We need a universe infused with meaning
What’s the meanin of life? Yes, what about the whole universe?
In May, a new philosophy festival on the East coast of Norway called Wonderful World, should have received a visit from a coming international star. His name is Philip Goof, is a British philosopher and has newly written the book “Why?” (2023, Oxford University Press), where he thinks he found the answer.
A local journalist and philosopher, Jørg Arne Jørgensen, writes in Aftenbladet 18.05 that it is damaging for people to turn inwards. Purpose takes us outwards – and we have good reason to think so.
Our western crisis of meaning
The solution comes in the brink of time. Our therapeutic culture is suffering. The number of young people with depression, anxiety and suicide thoughts is rising in the West. Several reasons are suggested. The know social psycologist Jonathan Haidt thinks an important reason is the screens we give our kids. Maybe a secular culture is too weakly equipped to handle purpose. Probably a bit of everything. Purpose is an important medicine to face this.
The person with a why, can handle almost every how, wrote Nietzsche. The experience of meaninglessness is a person’s worst enemy. Worse than pain and sorrow. It renders us unable to find a way forward.
The jewish psychologist Viktor Frankl observed fellow inmates in the concentration camp under the Nazis. After he survived the war, he shared that those who survived tedious torture under inhuman conditions, were not the most physically capable, but those who experienced meaning and a reason to endure.
It, to put it mildly, important if meaning exists. But after God’s supposed death and the decline of traditional religion in the West, where someone claims we can’t accept belief in anything outside the material realm, this isn’t easy.
Problems with a Universe Without Meaning
An extreme example is the philosopher David Benatar.
It is immoral to have children, he believes. Not just now, because the world is a turbulent place, with crises, wars, and climate challenges, but generally. Human life is a project that can never be justified. Every birth is a death on the way. This is the logical conclusion of a world without meaning, he argues.
Philip Goff believes there are really only two alternatives, that meaning is an integral part of reality – or does not exist.
Goff believed the latter for a long time. And it can sound tempting. Because that means you are free to create meaning on your own?
But no. These are ideas more suited to fancy slogans, when promoted by the Humanist Association and others, than rational defenses.
To claim that humans can create meaning, without reference points outside themselves, is at best to willingly throw themselves into a life lie, better translated to "pretend". Such ideas we live well with as long as we can divert reason from too many questions. Fortunately, there is yet another Netflix series to distract us.
For there is much that is meaningful, such as being a parent, helping others, creating art, learning new knowledge, mastering a skill, going to church, trekking in nature, and much more. Not because we are just pretending, but because we discover meaning. Meaning is mysteriously fundamental to the world, as much as mathematics and logic.
"Sure, this sounds nice," you might think. "But can anyone believe that the source of meaning is out...there somewhere? Hasn't modern science put the nail in the coffin for that?"
Yes, most people in history have believed in a form of teleology (from Greek: telos = goal). We are the deviation. Maybe with poor reason.
But meaning does not appear in scientific explorations? Haven't we thus learned that it has no place in nature?
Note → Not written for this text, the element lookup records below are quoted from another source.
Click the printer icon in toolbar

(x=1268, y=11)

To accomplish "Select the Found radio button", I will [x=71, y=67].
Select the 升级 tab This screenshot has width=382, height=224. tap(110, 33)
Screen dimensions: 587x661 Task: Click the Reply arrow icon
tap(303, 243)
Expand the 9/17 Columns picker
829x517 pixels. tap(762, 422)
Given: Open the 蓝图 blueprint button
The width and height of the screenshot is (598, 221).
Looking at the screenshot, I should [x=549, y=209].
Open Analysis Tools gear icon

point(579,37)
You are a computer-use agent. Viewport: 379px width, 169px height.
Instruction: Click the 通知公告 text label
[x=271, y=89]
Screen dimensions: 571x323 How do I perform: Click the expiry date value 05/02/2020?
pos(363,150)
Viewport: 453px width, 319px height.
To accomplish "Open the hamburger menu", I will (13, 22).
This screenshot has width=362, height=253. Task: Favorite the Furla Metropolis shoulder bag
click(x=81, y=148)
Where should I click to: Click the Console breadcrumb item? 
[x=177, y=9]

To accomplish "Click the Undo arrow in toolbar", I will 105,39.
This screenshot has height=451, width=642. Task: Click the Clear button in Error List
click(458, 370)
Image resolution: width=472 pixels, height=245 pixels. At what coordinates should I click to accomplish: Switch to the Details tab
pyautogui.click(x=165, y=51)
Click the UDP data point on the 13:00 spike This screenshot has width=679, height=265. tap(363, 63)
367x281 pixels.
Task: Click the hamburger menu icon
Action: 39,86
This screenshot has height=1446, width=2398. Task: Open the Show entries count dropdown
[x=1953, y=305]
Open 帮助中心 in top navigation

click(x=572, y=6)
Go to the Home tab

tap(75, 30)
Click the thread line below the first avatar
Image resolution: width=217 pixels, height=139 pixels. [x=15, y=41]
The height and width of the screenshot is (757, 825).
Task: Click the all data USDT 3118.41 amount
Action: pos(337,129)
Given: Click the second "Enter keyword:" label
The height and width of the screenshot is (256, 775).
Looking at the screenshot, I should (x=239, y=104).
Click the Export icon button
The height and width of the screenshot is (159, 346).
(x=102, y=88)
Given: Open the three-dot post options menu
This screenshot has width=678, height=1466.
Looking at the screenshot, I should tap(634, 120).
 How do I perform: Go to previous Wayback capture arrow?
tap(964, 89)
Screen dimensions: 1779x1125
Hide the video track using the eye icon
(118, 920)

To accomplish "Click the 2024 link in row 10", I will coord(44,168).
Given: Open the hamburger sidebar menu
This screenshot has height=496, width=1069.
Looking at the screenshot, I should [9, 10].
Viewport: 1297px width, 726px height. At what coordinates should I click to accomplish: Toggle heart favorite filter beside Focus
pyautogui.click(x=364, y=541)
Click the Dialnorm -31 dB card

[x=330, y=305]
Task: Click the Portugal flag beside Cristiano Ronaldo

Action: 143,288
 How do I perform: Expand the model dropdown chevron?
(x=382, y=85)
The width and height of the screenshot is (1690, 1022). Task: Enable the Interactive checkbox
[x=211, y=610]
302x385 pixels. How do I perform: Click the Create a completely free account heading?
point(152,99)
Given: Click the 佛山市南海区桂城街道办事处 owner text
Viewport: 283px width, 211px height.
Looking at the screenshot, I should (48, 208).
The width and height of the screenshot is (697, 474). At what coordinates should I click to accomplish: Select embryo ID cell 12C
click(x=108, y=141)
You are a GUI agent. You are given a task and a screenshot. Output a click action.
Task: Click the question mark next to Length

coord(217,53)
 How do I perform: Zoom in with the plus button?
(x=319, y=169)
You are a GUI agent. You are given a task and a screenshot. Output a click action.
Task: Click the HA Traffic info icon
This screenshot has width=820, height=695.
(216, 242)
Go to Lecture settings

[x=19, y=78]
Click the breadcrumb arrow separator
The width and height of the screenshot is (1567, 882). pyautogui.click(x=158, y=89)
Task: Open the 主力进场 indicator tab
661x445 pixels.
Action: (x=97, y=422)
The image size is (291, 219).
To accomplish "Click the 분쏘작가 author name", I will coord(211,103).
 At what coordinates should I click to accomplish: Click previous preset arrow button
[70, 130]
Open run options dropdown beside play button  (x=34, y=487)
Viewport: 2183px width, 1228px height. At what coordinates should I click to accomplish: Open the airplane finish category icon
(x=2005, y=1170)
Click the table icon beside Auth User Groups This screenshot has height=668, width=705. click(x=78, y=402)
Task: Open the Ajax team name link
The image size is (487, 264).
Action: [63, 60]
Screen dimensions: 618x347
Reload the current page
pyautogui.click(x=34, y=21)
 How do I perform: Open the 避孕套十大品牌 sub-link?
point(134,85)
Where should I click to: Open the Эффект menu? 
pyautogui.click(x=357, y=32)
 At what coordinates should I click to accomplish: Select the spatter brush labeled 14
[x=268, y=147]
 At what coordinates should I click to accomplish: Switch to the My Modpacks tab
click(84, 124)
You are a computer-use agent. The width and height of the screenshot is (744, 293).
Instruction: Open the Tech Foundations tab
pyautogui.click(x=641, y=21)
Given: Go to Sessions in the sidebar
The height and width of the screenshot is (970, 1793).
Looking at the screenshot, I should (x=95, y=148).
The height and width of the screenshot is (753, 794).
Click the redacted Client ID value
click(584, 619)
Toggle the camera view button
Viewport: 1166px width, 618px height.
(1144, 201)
This is what we call a "category error". Many believe science and meaning are in conflict. In reality, scientific methods are silent, because the pioneers consciously did not develop them for that purpose. But to conclude from silence to non-existence is like claiming that because a metal detector is good at finding metal, we have reasons to think we can exclude non-metal from reality. We never had better reasons to dismiss a telos.
A finely-tuned universe
"Then something happened," Goff believes. Physics has recently made discoveries pointing towards meaning. He is thinking of the fine-tuning argument. This is unknown to many, but is completely uncontroversial physics.
In short, the idea is this. What we call the laws of nature have a number of constants. These have an exquisite precision for there to be a universe with life. A microscopic change would have catastrophic consequences.
It's not just that humans could not have existed in the current carbon-based form. No, an ordered universe would never have developed. The universe would in several cases have collapsed in on itself moments after the Big Bang, or matter would have been flung into the vacuum of space at such high speed that no interesting elements would have formed.
A quick example is the entropy in the earliest universe. According to the renowned mathematician Sir Roger Penrose, it must have been fine-tuned to 10 raised to the power of 10^123. By comparison, the estimated number of atoms in the observable universe is only about 10^80.
This requires explanation. The overwhelmingly most likely, Goff believes, is that our universe is what he calls value-specific. This means that the values are such because a universe that can develop intelligent life was intented.
Chance is not an option. The numbers are too large. An infinite multiverse doesn't solve much either.
The lesson is that meaning is fundamental. It's good for us to believe in it. I think there are even better arguments for meaning than Goff's, but this is a start for those who enjoy a more scientific approach.